More interestingly, batch analytics is becoming commoditized, with a number of tools available to perform these kind of processes. A newer type of application that is proposed is the kind that offers NRT stream processing. Data Torrent, RapidMinder, and especially Interana are amongst these companies. This to counteract the fact that open source tools like Storm and Spark Streaming are not for the faint of heart to implement..

Data discovery

This is a new offering among startups: the ability to auto-discover your sources of data and manage them automatically; what used to be called MDM and CDC, essentially in the "old" datawarehouse world, and that is partially solved via tools like Apache Falcon in the downstream ecosystem of tools. See my post on this.
Instead, these companies (Tamr, Alation, Attivio) offer the ability to expose your data, expose their relationships, all of this by a combination of automation and machine learning tools.

Data Science/Machine Learning

I was stunned by the proliferation of startups around data science: H20, Dato,, Skytree, Dataiku, etc. It seems like there is a lot of redundancy in the space. One company seemingly out of the pack: DataRobot, which apparently won some Kaggle competition.

Of note, but you knew that already: Spark is omnipresent.

My personal Awards

Best T-shirt: Datameer, Databricks
Best toys: DataRobot
Biggest booth for the smallest funding in a company: Tamr

Tuesday, February 17, 2015

Introduction to Prediction.IO, an open-source Machine Learning framework

 What is Prediction.IO in a nutshell?

            Building machine learning an application from scratch is hard; you need to have the ability to work with your own data and train your algorithm with it, build a layer to serve the prediction results, manage the different algorithms you are running, their evaluations, deploy your application in production, manage the dependencies with your other tools, etc. is an open source Machine Learning server that addresses these concerns. It aims to be the “LAMP stack” for data analytics.

Current state of Machine Learning frameworks

            Lets first review some of the tools that are popular currently in the Machine Learning (ML) community. Some widely used tools are: Mahout in the Hadoop ecosystem, MLLib in the Spark community, H2o, DeepLearning4j.

These APIs generally work great and provide implementations of the main ML algorithms. However, what is missing from a general standpoint in order to use them in a Production environment?
-       An integration layer to bring your data sources
-       A framework to roll a prototype into production
-       A simple API to query the results


            Let’s take a classic recommender as an example; usually predictive modeling is based on users’ behaviors to predict product recommendations.
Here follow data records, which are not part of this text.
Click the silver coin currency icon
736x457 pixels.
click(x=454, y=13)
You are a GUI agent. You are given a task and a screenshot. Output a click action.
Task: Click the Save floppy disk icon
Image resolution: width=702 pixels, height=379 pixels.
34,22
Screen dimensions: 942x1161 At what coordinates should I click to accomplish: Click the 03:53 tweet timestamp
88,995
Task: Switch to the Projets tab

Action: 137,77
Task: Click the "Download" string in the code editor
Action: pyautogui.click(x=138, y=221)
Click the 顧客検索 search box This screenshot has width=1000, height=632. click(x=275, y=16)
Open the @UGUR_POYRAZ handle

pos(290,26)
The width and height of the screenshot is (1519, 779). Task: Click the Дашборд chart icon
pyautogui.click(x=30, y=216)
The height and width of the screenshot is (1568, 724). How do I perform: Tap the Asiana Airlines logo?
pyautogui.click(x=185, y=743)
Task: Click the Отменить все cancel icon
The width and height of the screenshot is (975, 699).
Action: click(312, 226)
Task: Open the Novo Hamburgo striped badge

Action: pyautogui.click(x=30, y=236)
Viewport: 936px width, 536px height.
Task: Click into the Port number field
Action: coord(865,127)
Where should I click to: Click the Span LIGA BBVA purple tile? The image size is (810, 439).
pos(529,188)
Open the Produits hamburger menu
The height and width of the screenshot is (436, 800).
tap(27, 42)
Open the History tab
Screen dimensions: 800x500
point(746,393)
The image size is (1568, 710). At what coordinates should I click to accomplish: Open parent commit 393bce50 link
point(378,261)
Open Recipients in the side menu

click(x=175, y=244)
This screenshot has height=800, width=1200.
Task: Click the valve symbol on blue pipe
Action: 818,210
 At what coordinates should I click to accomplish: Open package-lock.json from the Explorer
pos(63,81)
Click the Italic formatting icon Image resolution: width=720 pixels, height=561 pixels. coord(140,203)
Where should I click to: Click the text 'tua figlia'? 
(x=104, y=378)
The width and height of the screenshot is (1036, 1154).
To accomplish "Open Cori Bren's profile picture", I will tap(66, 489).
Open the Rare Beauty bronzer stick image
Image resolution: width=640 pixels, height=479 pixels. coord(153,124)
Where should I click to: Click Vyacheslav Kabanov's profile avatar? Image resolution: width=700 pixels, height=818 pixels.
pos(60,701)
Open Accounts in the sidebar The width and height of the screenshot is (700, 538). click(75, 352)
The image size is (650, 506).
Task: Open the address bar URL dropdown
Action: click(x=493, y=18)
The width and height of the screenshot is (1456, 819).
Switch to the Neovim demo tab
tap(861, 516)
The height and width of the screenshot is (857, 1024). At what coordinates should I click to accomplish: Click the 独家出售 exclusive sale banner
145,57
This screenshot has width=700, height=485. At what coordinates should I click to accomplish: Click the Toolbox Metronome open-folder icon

We will convert the data (in Json) into binary Avro format.
// Read training data
val trainingData = sc.textFile(“trainingData.txt”).map(_.split(‘,’) match {..})

which yields something like:
user1 purchases product1, product2
user2 purchases product2

Then build a predictive model with an algorithm:
// collaborative filtering algorithm
val model = ALS.train(trainingData, 10, 20, 0.01)

Then start using the model:
// collaborative filtering algorithm
allUsers.foreach { user => model.recommendProducts(user, 5) }

This recommends 5 products for each user.

This code will work in development environment, but wouldn’t work in production. Why?
- How do you integrate with your existing data?
- How do you unify the data from multiple sources?
- How to deploy a scalable service that responds to dynamic prediction query?
- How do you persist the predictive model, in a distributed environment?
- How to make your storage layer, Spark, and the algorithms talk to each other?
- How to prepare the data for model training?
- How to update the model with new data, without downtime?
- Where does the business logic get added?
- How to make the code configurable, reusable and manageable?
- How do we build these with separation of concern (SOC), like the web development side of things?
- How to make things work in a real time environment?
- How do I customize the recommender on a per-location basis? How to discard data that is out of inventory?
- How about performing different tests on the algorithms you selected?

Prediction IO to the rescue!

Let’s address the above questions. boasts an event server for storage, that collects data (say, from a mobile app, web, etc) in a unified way, from multiple channels.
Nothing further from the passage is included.